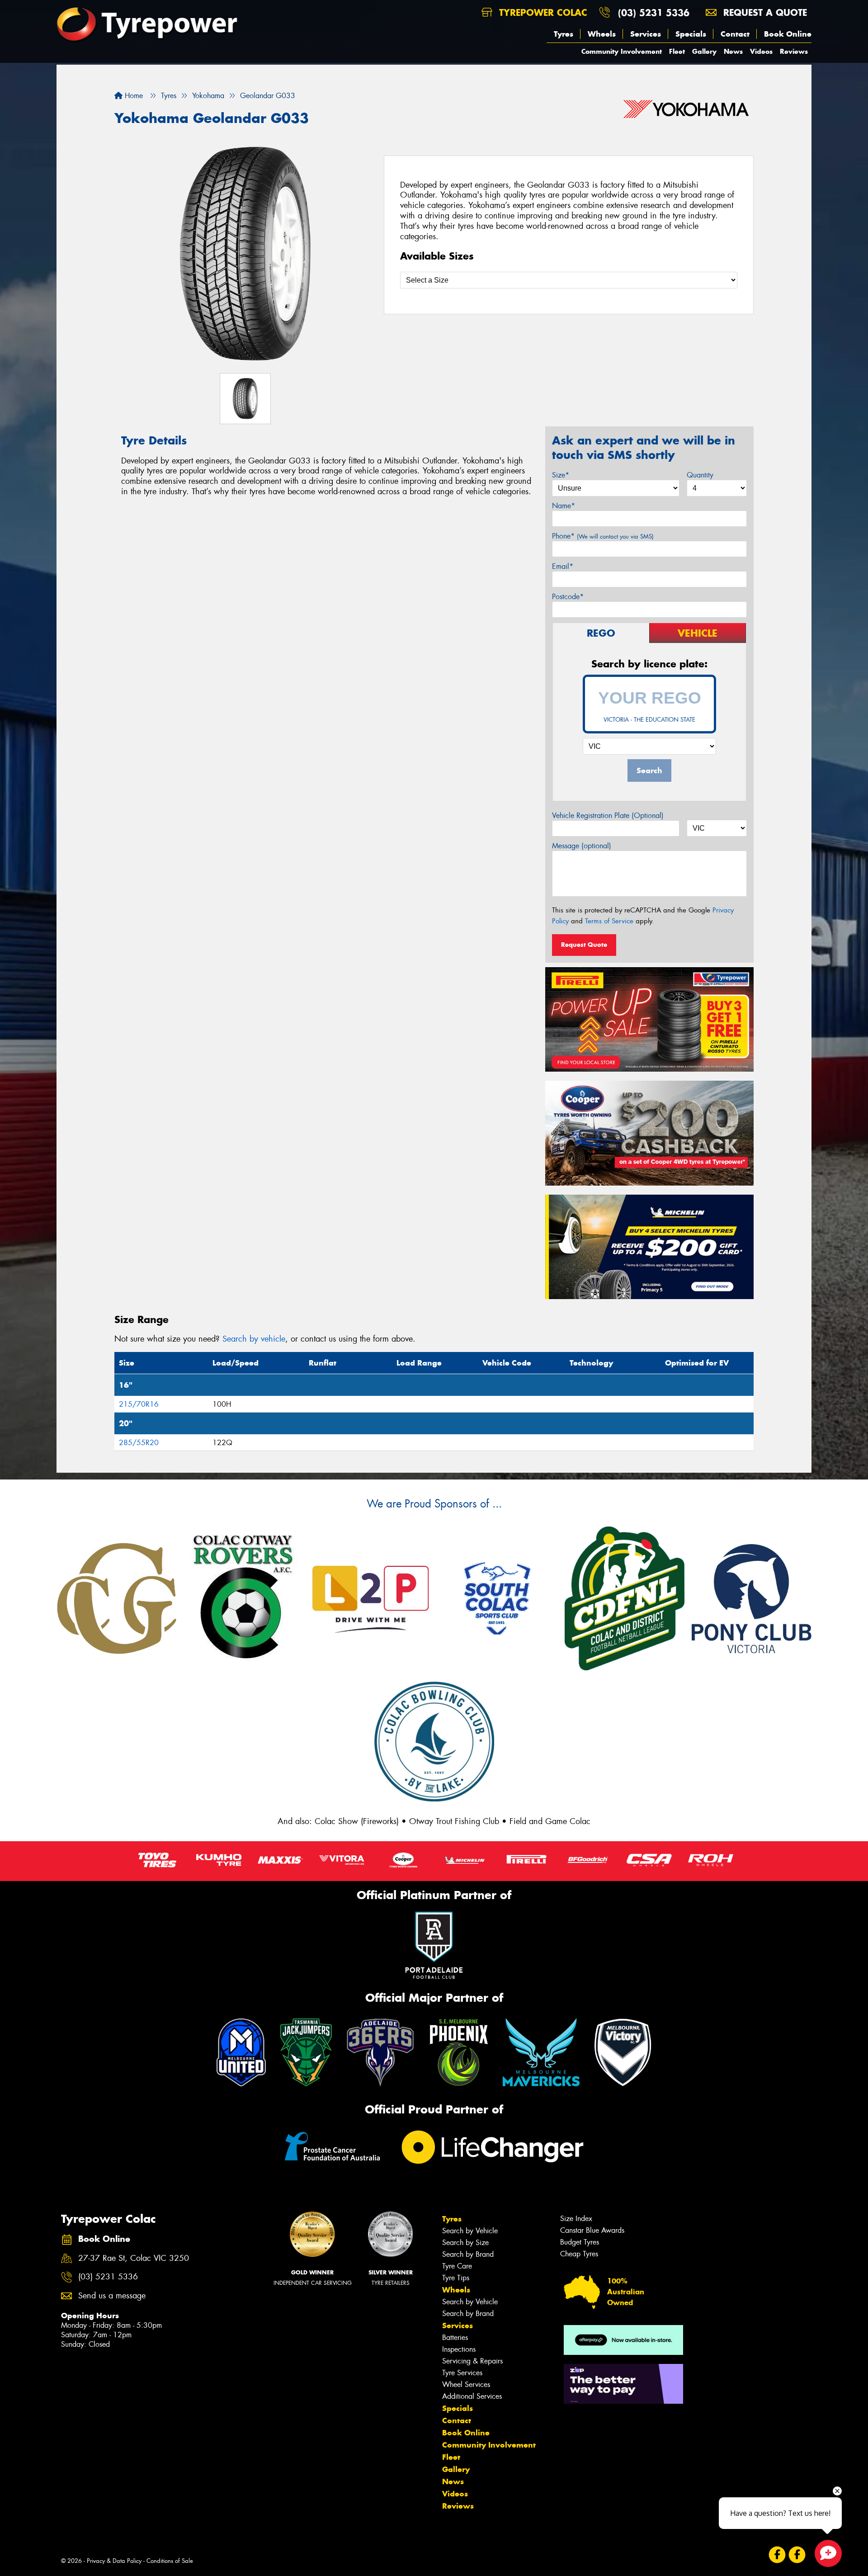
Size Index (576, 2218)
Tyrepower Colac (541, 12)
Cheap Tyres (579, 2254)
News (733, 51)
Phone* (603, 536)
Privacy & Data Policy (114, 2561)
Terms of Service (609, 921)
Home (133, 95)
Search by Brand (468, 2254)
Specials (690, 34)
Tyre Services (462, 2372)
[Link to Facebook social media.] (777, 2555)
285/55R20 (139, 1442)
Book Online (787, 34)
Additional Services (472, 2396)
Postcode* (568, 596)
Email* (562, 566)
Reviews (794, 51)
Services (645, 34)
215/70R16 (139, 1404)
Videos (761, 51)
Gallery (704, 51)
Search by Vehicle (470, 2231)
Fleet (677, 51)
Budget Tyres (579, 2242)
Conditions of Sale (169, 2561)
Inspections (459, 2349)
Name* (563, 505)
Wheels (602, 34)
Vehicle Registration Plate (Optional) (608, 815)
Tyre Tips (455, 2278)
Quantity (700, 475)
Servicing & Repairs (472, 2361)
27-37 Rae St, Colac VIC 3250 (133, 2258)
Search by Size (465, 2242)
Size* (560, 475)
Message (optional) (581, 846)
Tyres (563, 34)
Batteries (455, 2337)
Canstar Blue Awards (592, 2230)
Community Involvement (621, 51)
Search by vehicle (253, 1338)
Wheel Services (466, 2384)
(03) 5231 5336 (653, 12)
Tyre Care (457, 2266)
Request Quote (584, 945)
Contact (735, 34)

Activity:
From the records above, copy each line where the word "Services" can be found.

Completed exercise:
Tyre Services (462, 2372)
Additional Services (472, 2396)
Services (645, 34)
Wheel Services (466, 2384)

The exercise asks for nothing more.